La description au jour le jour des événements de la seconde guerre mondiale avec 67 ans de décalage
La République française a toujours voulu gagner cette guerre aux côtés de ses alliés, pour la liberté et la sécurité de l'Europe et du monde. Le dernier Gouvernement républicain, auquel j'avais l'honneur d'appartenir, entendait donc maintenir dans la lutte les moyens qui restaient à la France après la défaite militaire dans la Métropole, c'est-à-dire son Empire, sa flotte, sa marine marchande, son trésor, son influence morale et, par-dessus tout, l'âme du peuple envahi, en attendant qu'il fût possible à la nation tout entière de se remettre debout pour chasser et châtier l'ennemi.
Le défaitisme de certains dirigeants, les intrigues de la trahison, les conspirations des adversaires de la souveraineté du peuple, profitant du désarroi produit par le désastre et abusant de la discipline des armées et des administrations, ont pu réussir momentanément à imposer à la France, d'abord la capitulation et, ensuite, un régime de dictature et d'usurpation. Mais il n'y avait là rien qu'une sorte d'épisode qui, pour effroyable qu'il fût, ne changeait pas la volonté nationale telle qu'elle s'était exprimée aussi longtemps qu'elle était libre. C'est à cette volonté seule que les Français se devaient et se doivent d'obéir.
Telle est la raison et telle est l'inspiration de l'attitude adoptée dès le 18 juin 1940 par un grand nombre de citoyens français à l'intérieur et au-dehors du pays. On sait aujourd'hui que la masse immense de la nation les approuve et les soutient. Le Comité National, formé pour assurer la direction de l'effort français et représenter provisoirement les intérêts généraux de la France, a pu rassembler peu à peu une grande partie de l'Empire et des forces militaires importantes, recueillir l'adhésion et assurer la direction des organisations de résistance sur notre territoire. Il a pu également obtenir d'un grand nombre de Puissances étrangères des engagements au sujet de l'intégrité, de l'indépendance et de la grandeur de la France. Ainsi la France n'est, ni en fait ni en droit, jamais sortie de la guerre. En outre, il s'est créé dans la nation et dans le monde une sorte de mystique de la libération française qui est un élément capital pour le présent et pour l'avenir de l'unité et de la grandeur du pays.
Cependant, le cours des événements militaires a amené les armées alliées, puis les forces ennemies, en Amérique du Nord française. Une bataille s'est engagée en Tunisie. Un chef militaire français renommé, le Général Giraud, dont, je puis en témoigner, le Gouvernement de la République déplorait aux pires moments de la bataille de France qu'il ne pût être nommé Généralissime puisqu'il était tombé aux mains de l'ennemi, a commencé d'entraîner au combat une partie des troupes d'Afrique du Nord. Déjà, ces troupes ont obtenu des succès glorieux et qui vont s'accroissant. Leurs camarades qui, sur terre, sur mer et dans les airs, ont pu reprendre le combat à des dates antérieures sur d'autres théâtres d'opérations, acclament leur concours et leur gloire et souhaitent que tous ceux qui portent les armes de la France se confondent, comme il se doit, dans une seule armée, dans une seule marine, dans une seule aviation françaises.

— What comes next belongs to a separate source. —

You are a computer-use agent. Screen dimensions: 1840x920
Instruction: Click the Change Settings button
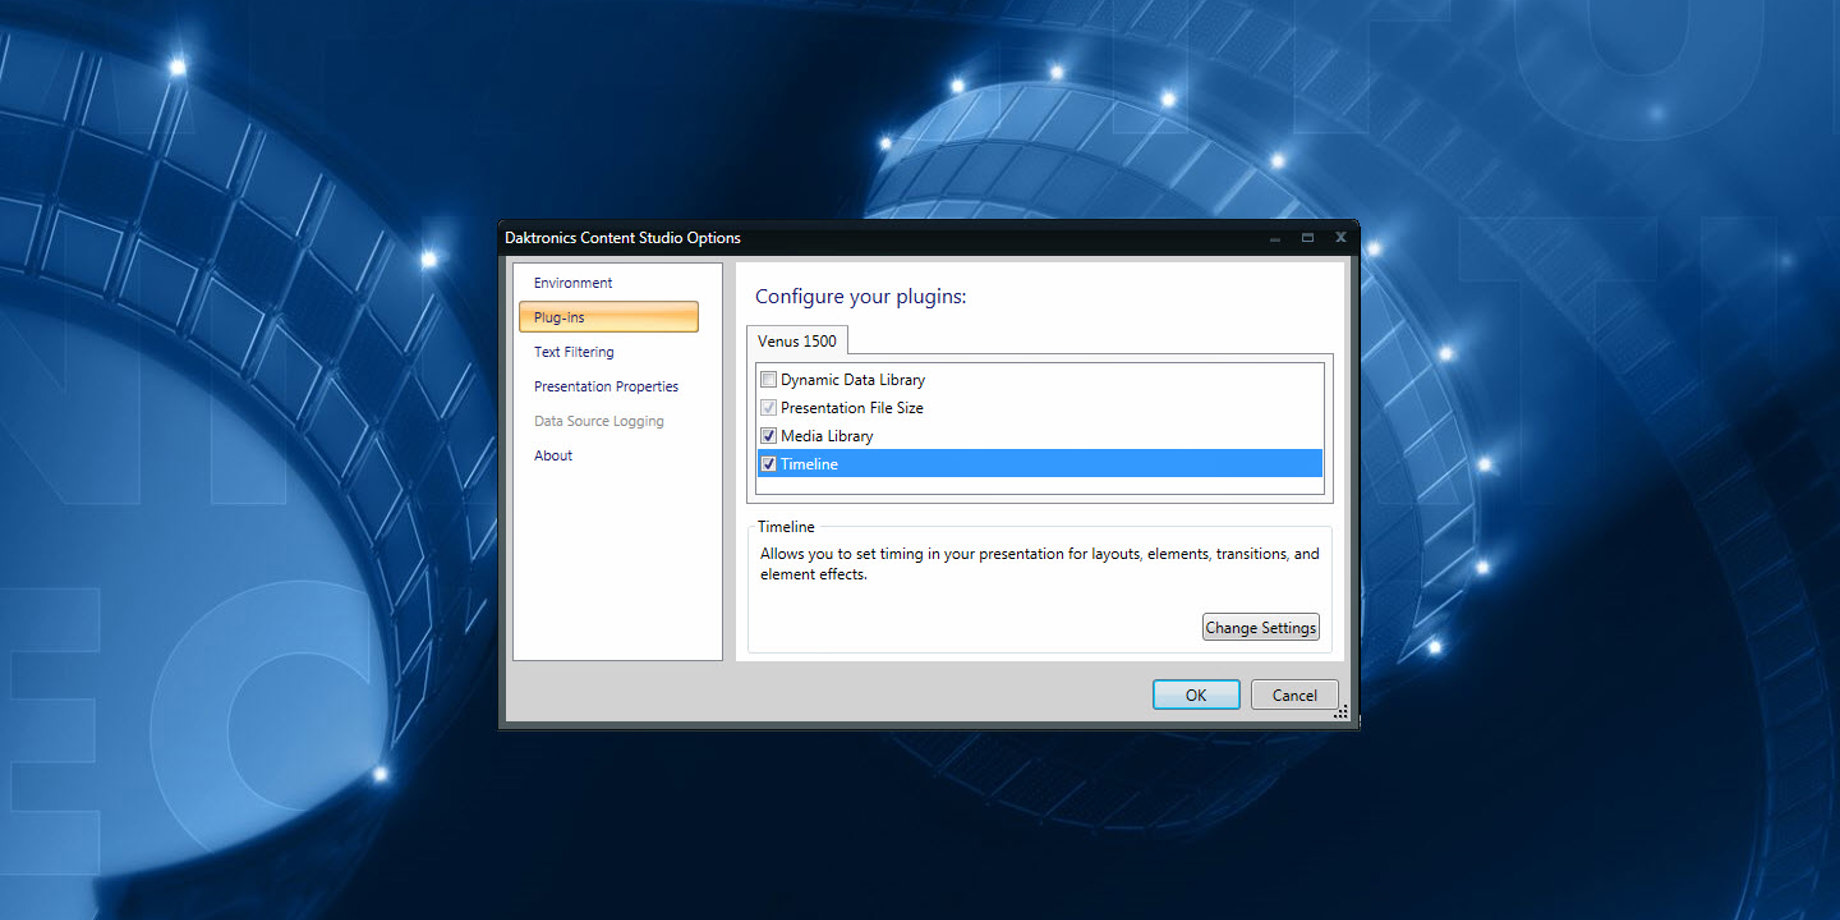coord(1260,628)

D'autre part, dans les territoires de l'Afrique du Nord et de l'Afrique Occidentale française, le régime usurpé et l'esprit de Vichy ont été, du fait des événements, profondément ébranlés. Il apparaît qu'en dépit d'une propagande acharnée de deux ans et demi et des mesures de répression si longtemps appliquées, le plus pur souffle national reprend, là comme ailleurs, tous ses droits. Il apparaît que l'union de tout l'Empire dans la guerre n'est plus seulement
désirée et désirable mais peut être bientôt réalisable dans des conditions conformes à la volonté et à la dignité du peuple français.

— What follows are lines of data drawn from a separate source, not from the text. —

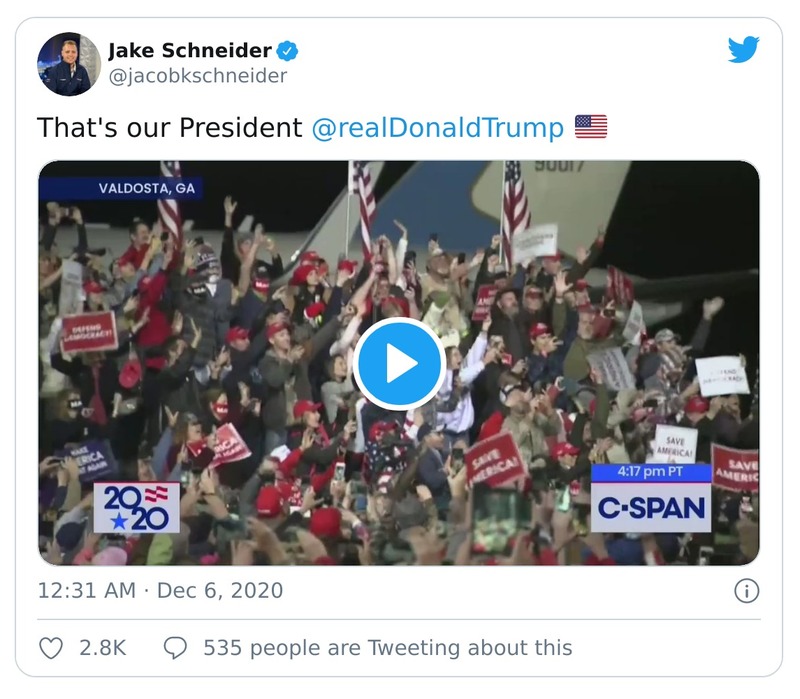Image resolution: width=800 pixels, height=699 pixels.
Task: Click the C-SPAN logo in the video
Action: point(651,508)
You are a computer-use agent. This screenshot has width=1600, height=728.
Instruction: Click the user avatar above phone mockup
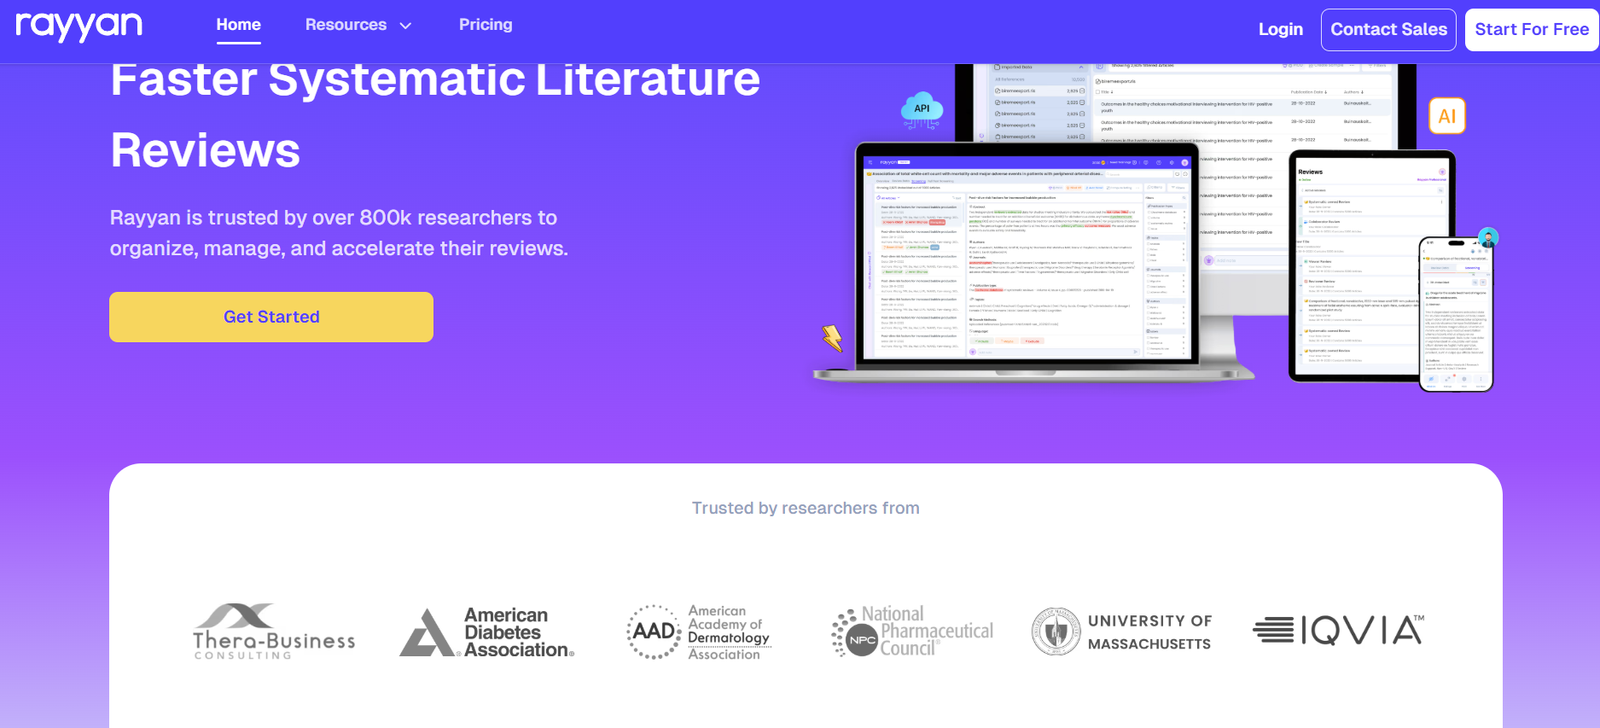[1488, 238]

Mais, ce qui a été fait déjà, ce qui est fait aujourd'hui, ce qui sera fait demain par la nation française, pour le triomphe de la cause commune à toutes les Nations Unies, implique que son effort total soit uni et dirigé, que la souveraineté française soit gérée, que les lois françaises soient appliquées, que les droits et intérêts de la France soient représentés, comme l'ont toujours été et comme le sont toujours par le sang et les douleurs de la nation, son honneur, son âme et sa puissance. Un pouvoir provisoire élargi, groupant toutes les forces françaises à l'intérieur et à l'extérieur du pays et tous les territoires français qui sont susceptibles de lutter pour la libération, est nécessaire à l'indépendance et à l'unité nationales, jusqu'à ce que la nation elle-même ait pu faire connaître ses souveraines volontés.
Les Français n'ont qu'une seule patrie. Il s'agit de faire en sorte qu'ils ne livrent qu'un seul combat.